**Short exercise A:**
In the regression notebook excerpt, what leverage threshold is calculated for the studentized residuals over leverages plot?
**Short exercise B:**
Reproduce everything in the regression notebook excerpt from "ax3.set_xlabel('leverages')" down to "sm.add_constant(auto_df[['weight', 'year', 'weight^0.5']])".
**Short exercise C:**
Write the next part of the regression notebook excerpt, picking up after its final line.

Residuals over fitted values shows a heavy U-shaped graph. This indicates a poor fit for a simple linear regression in the higher fitted values.

Studentized residuals over fitted values shows a U-shaped graph and heavy outliers with a >3 studentized residual value. This indicates an underfit.

Studentized residuals over leverages shows many values for leverages over (p+1)/n = (8+1)/392 = 0.02 here. This indicates a poor fit especially for outliers (duh) -> Better to use some quadratic function for fitting.

f) Fit linear regression models with interaction effects. Do any interactions appear to be statistically significant? Use the example:
$\text{mgp} = \beta_0 + \beta_1\cdot\text{weight} + \beta_2\cdot\text{year} + \beta_3\cdot (\text{weight}\cdot \text{year})$ 

In [ ]:
auto_df['weight*year'] = auto_df.weight*auto_df.year
X_interaction = sm.add_constant(auto_df[['weight', 'year', 'weight*year']])
y = auto_df.mpg

model = sm.OLS(y,X_interaction)
estimate = model.fit()
print(estimate.summary())


g) Try a few different transformation of the variables, such as:

i) Add a $\text{weight}^2$ variable variable to the model of task f).

In [ ]:
auto_df['weight^2'] = auto_df.weight**2
X_interaction = sm.add_constant(auto_df[['weight', 'weight^2', 'year', 'weight*year']])
y = auto_df.mpg

model = sm.OLS(y,X_interaction)
estimate = model.fit()
print(estimate.summary())

# Obtain the residuals, studentized residuals and the leverages
fitted_values = estimate.fittedvalues
residuals = estimate.resid.values
studentized_residuals = OLSInfluence(estimate).resid_studentized_internal
leverages = OLSInfluence(estimate).influence

# Plot
fig, (ax1, ax2, ax3) = plt.subplots(1,3,figsize=(16,4))
ax1.scatter(fitted_values, residuals, facecolor='none', edgecolor='b')
ax1.set_xlabel('fitted values')
ax1.set_ylabel('residuals')

# Studentized Residuals
ax2.scatter(fitted_values, studentized_residuals, facecolor='none', edgecolor='b')
ax2.set_xlabel('fitted values')
ax2.set_ylabel('studentized residuals')

# Leverages
ax3.scatter(leverages, studentized_residuals, facecolor='none', edgecolor='b')
ax3.set_xlabel('leverages')
ax3.set_ylabel('studentized_residuals')

ii) Add a $\text{weight}^{\frac{1}{2}}$ variable to the model of task f).

In [ ]:
auto_df['weight^0.5'] = auto_df.weight**0.5
X_interaction = sm.add_constant(auto_df[['weight', 'year', 'weight^0.5']])

model = sm.OLS(y,X_interaction)
estimate = model.fit()
print(estimate.summary())

**Given entries:**

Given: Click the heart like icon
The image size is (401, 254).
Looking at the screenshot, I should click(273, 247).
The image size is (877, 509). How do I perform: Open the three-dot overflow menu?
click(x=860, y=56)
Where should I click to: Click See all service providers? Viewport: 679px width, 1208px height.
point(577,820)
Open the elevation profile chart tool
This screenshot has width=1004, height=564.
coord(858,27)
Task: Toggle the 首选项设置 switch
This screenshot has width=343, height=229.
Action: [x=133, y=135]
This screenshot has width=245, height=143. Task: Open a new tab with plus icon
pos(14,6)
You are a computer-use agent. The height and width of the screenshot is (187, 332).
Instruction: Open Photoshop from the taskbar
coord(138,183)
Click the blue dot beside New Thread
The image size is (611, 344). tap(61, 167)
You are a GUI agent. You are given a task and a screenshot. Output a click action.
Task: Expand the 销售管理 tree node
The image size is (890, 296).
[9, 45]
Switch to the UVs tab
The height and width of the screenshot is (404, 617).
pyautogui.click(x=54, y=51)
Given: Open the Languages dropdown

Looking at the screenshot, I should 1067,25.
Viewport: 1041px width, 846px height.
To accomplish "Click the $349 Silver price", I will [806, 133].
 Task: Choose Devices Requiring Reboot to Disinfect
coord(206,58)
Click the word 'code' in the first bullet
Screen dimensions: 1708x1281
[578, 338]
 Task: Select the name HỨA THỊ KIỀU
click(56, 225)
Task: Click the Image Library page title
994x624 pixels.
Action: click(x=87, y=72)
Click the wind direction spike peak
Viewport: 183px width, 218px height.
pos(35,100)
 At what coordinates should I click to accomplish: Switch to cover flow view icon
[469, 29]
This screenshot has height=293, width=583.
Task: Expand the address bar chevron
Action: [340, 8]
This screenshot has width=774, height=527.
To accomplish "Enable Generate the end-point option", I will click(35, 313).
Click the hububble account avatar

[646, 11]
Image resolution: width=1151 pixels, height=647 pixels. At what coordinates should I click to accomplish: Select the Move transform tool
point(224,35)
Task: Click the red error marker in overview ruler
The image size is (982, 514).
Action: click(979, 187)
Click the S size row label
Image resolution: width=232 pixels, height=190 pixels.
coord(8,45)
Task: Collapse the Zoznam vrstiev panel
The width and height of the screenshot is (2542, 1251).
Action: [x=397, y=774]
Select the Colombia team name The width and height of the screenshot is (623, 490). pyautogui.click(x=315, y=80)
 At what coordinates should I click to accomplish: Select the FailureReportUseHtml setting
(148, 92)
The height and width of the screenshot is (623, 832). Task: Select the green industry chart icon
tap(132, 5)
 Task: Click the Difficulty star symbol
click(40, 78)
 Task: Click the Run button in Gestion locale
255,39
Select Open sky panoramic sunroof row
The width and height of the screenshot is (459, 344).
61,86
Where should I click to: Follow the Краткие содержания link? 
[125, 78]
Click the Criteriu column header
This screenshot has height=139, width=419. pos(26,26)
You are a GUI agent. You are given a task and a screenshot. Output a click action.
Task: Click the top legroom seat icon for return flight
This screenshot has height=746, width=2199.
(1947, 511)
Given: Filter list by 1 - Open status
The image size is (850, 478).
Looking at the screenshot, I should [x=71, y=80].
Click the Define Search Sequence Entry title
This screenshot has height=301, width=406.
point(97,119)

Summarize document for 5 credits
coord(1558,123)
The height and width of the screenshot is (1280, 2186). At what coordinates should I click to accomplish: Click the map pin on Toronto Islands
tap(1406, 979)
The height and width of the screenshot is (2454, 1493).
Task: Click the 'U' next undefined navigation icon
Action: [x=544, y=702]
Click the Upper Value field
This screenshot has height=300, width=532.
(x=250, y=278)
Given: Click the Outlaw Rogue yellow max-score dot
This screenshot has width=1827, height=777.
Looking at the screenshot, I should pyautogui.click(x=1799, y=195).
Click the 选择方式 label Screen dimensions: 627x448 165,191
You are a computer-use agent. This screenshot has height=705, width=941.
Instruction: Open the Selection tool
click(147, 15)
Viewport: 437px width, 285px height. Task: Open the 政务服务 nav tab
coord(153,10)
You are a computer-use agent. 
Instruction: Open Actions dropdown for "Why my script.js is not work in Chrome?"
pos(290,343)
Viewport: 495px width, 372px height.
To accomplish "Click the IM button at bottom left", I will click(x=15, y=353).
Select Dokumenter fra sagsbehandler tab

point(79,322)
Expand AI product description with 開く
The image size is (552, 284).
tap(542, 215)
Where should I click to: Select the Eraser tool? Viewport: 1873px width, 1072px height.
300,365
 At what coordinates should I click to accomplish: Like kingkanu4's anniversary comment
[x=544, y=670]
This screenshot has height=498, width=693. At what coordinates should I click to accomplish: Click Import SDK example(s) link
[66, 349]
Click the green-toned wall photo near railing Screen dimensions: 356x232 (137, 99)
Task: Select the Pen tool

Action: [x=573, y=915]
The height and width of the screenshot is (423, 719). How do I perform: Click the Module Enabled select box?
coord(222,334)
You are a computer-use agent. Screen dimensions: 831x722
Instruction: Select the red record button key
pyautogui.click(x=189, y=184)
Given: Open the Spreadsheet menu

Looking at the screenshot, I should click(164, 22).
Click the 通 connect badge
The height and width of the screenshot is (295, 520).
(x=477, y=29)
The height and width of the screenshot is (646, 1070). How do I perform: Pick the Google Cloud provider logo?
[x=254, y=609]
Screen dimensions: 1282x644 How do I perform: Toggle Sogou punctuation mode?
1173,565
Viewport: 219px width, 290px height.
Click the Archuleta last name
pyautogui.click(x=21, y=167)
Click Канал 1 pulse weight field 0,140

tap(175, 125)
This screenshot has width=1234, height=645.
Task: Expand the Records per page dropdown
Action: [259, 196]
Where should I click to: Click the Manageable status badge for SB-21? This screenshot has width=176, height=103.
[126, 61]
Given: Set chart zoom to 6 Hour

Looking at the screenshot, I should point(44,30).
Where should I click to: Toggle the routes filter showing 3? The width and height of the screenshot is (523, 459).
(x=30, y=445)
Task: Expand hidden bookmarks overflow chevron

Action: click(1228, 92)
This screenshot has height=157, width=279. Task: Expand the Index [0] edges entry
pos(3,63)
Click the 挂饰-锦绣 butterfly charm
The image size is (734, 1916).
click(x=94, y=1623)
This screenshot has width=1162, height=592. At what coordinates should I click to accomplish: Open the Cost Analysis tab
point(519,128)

**Expected output A:**
(p+1)/n = (8+1)/392 = 0.02

**Expected output B:**
ax3.set_xlabel('leverages')
ax3.set_ylabel('studentized_residuals')

ii) Add a $\text{weight}^{\frac{1}{2}}$ variable to the model of task f).

In [ ]:
auto_df['weight^0.5'] = auto_df.weight**0.5
X_interaction = sm.add_constant(auto_df[['weight', 'year', 'weight^0.5']])

**Expected output C:**
fitted_values = estimate.fittedvalues
residuals = estimate.resid.values
studentized_residuals = OLSInfluence(estimate).resid_studentized_internal
leverages = OLSInfluence(estimate).influence

fig, (ax1, ax2, ax3) = plt.subplots(1,3,figsize=(16,4))
ax1.scatter(fitted_values, residuals, facecolor='none', edgecolor='b')
ax1.set_xlabel('fitted values')
ax1.set_ylabel('residuals')

ax2.scatter(fitted_values, studentized_residuals, facecolor='none', edgecolor='b')
ax2.set_xlabel('fitted values')
ax2.set_ylabel('studentized residuals')

ax3.scatter(leverages, studentized_residuals, facecolor='none', edgecolor='b')
ax3.set_xlabel('leverages')
ax3.set_ylabel('studentized_residuals')

iii) Add a $\log(\text{weight})$ variable to the model of task f).

In [ ]:
auto_df['log(weight)'] = np.log(auto_df.weight)
X_interaction = sm.add_constant(auto_df[['weight', 'year', 'log(weight)']])

model = sm.OLS(y,X_interaction)
estimate = model.fit()
print(estimate.summary())

fitted_values = estimate.fittedvalues
residuals = estimate.resid.values
studentized_residuals = OLSInfluence(estimate).resid_studentized_internal
leverages = OLSInfluence(estimate).influence

fig, (ax1, ax2, ax3) = plt.subplots(1,3,figsize=(16,4))
ax1.scatter(fitted_values, residuals, facecolor='none', edgecolor='b')
ax1.set_xlabel('fitted values')
ax1.set_ylabel('residuals')

ax2.scatter(fitted_values, studentized_residuals, facecolor='none', edgecolor='b')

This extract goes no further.